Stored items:
*-*-*
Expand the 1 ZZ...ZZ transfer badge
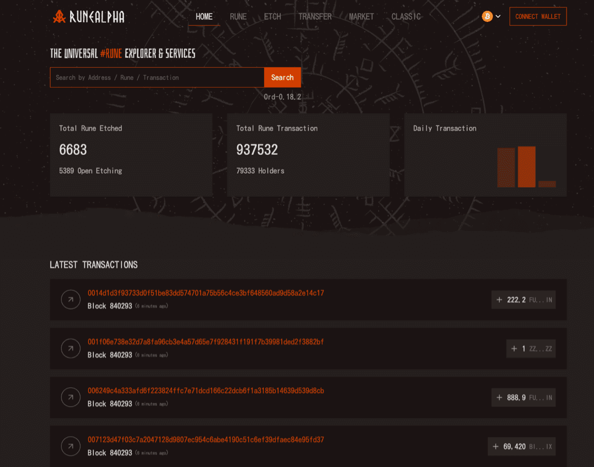The width and height of the screenshot is (594, 467). (x=531, y=349)
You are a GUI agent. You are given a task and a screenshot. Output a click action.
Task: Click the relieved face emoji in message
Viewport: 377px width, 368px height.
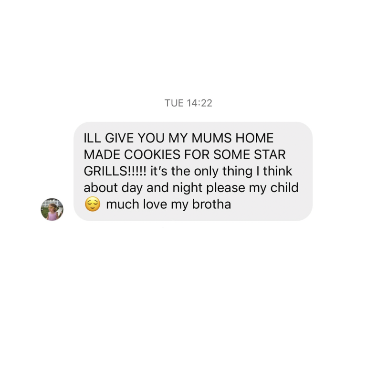coord(93,204)
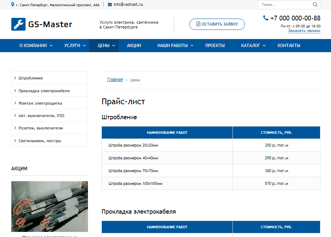Open Розетки, выключатели sidebar item
Screen dimensions: 331x237
(x=41, y=128)
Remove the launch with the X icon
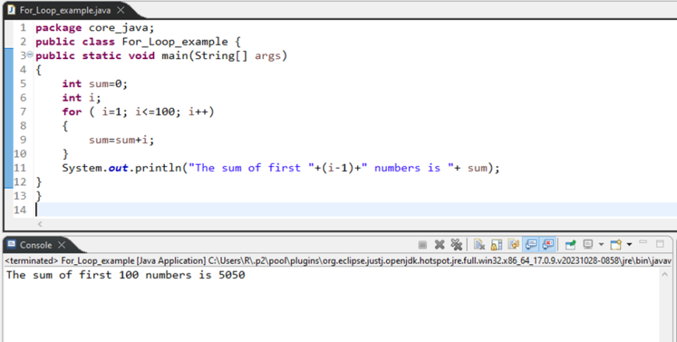Viewport: 677px width, 342px height. [x=440, y=244]
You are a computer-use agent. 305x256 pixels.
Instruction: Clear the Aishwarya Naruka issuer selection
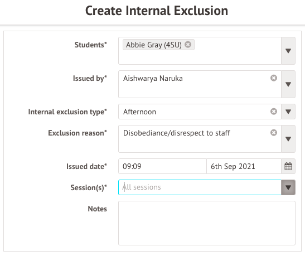[274, 78]
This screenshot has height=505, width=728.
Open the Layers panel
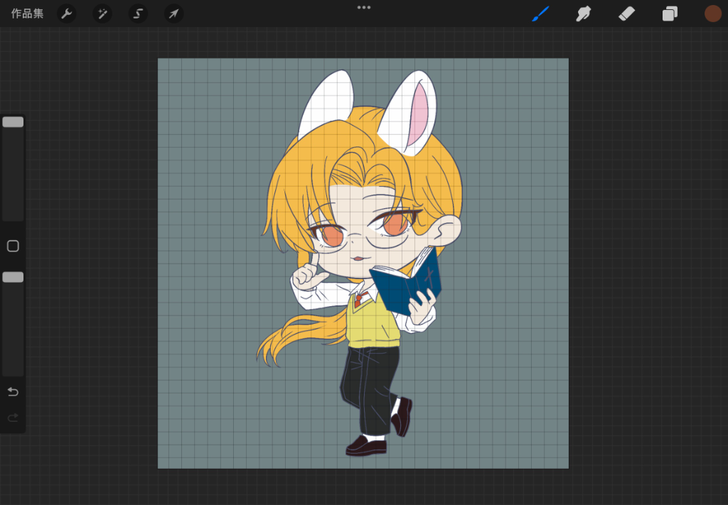click(670, 13)
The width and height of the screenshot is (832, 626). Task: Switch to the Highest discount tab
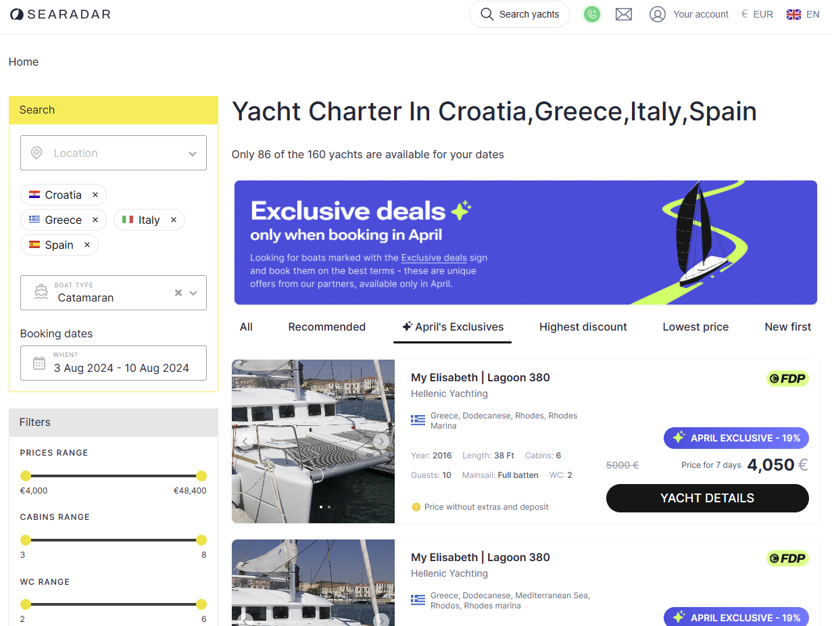pos(583,327)

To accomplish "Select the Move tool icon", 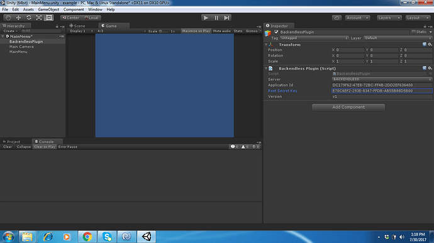I will click(18, 18).
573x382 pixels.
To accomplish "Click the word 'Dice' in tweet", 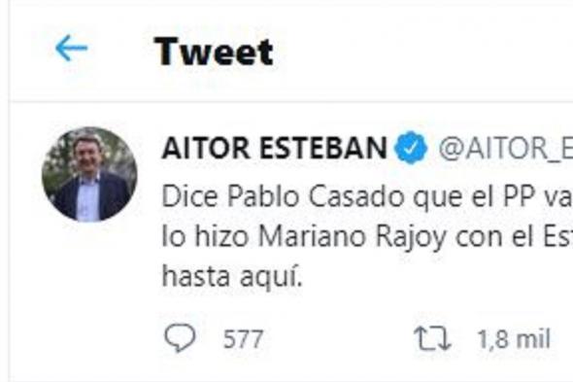I will [190, 197].
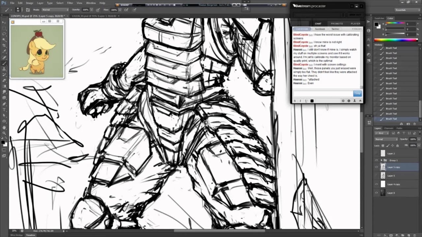Show the hidden Layer 2
The width and height of the screenshot is (422, 237).
tap(376, 153)
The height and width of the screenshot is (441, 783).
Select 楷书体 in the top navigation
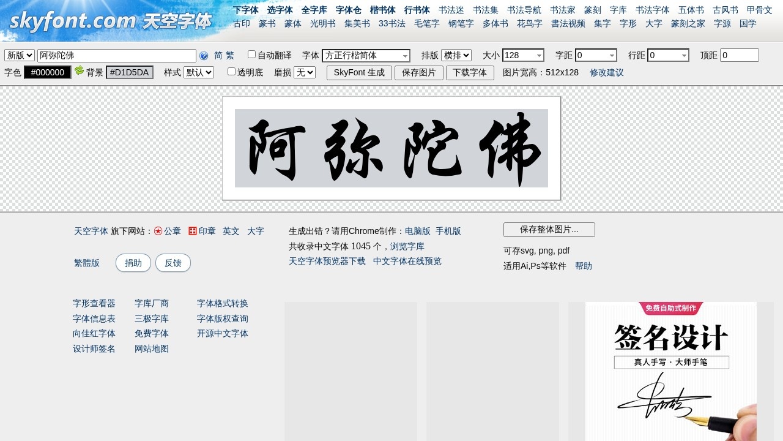(382, 9)
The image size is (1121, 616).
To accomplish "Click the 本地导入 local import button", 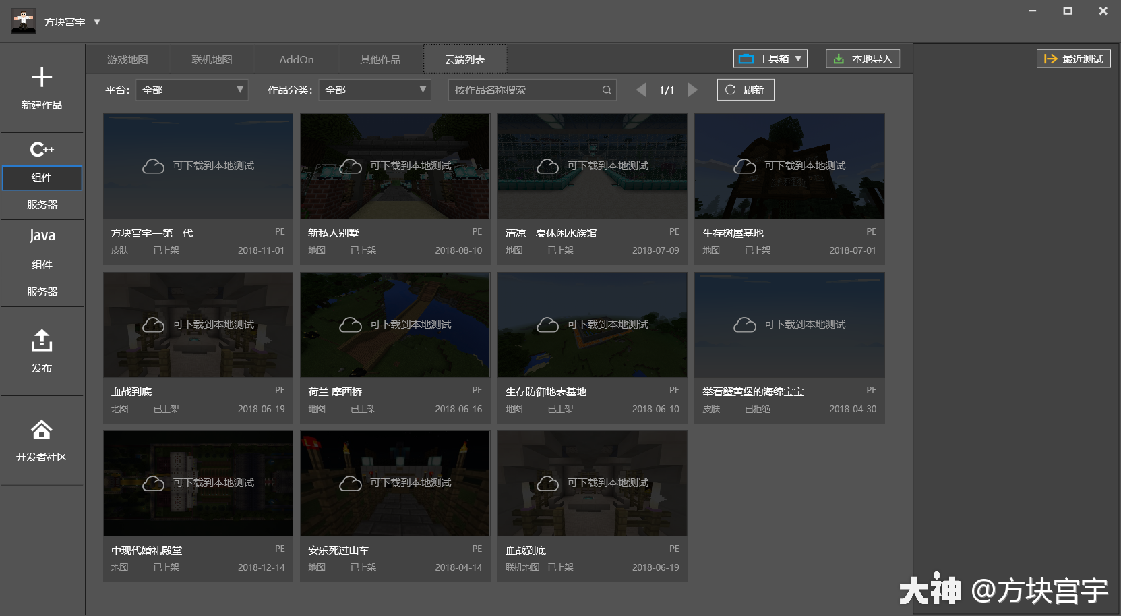I will pos(863,59).
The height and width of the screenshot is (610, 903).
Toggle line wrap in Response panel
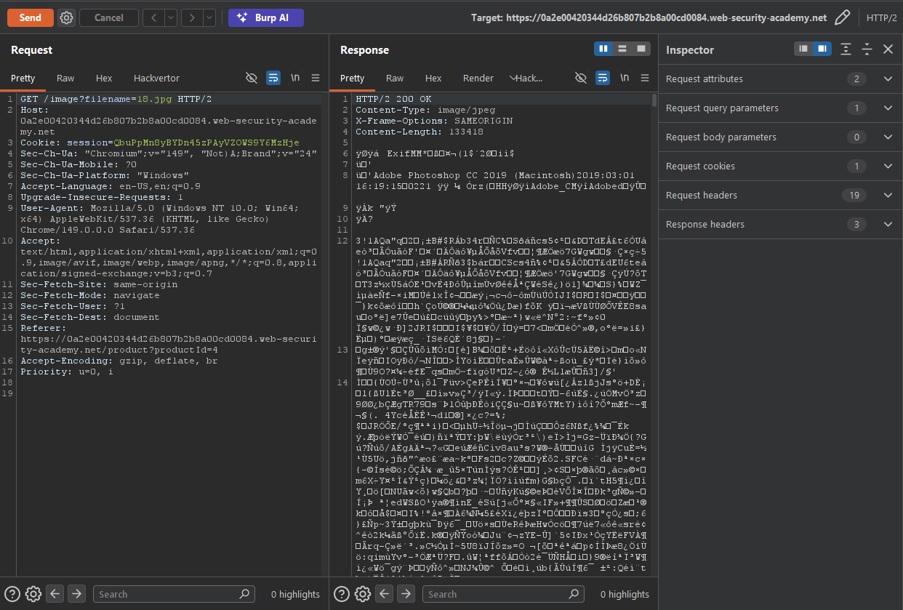coord(603,78)
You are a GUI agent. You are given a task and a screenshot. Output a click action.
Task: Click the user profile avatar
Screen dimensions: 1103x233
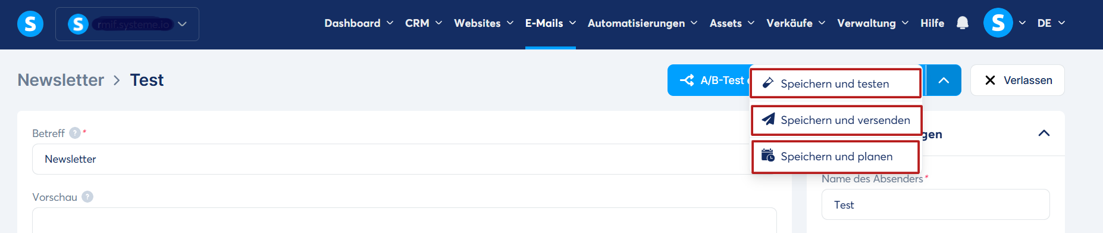tap(998, 23)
*-*-*
● Problem: All lines from the one containing "The height and width of the screenshot is (610, 903)." through the end of the data are to be restated exactly, with nothing else and without the pictures.

● Written response:
The height and width of the screenshot is (610, 903).
Toggle line wrap in Response panel
coord(603,78)
You are a GUI agent. You are given a task and a screenshot. Output a click action.
Task: Click the user profile avatar
Screen dimensions: 1103x233
tap(998, 23)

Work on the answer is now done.